▶ [Given task] Rewrite the material from the line containing "Click the keyboard shortcuts icon" down to the line containing "will click(x=59, y=26).", replacing "icon" with "button" and leaving everything else unchanged.

▶ [Dataset]
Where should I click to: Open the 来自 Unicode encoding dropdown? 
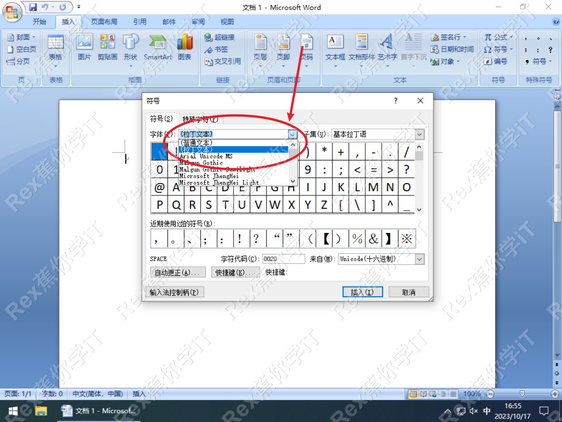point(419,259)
...
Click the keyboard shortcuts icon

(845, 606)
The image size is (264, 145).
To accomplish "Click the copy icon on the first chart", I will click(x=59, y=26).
---
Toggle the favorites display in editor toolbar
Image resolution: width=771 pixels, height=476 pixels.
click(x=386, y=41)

▶ [Response to the exercise]
Click the keyboard shortcuts button

(845, 606)
The image size is (264, 145).
To accomplish "Click the copy button on the first chart", I will click(x=59, y=26).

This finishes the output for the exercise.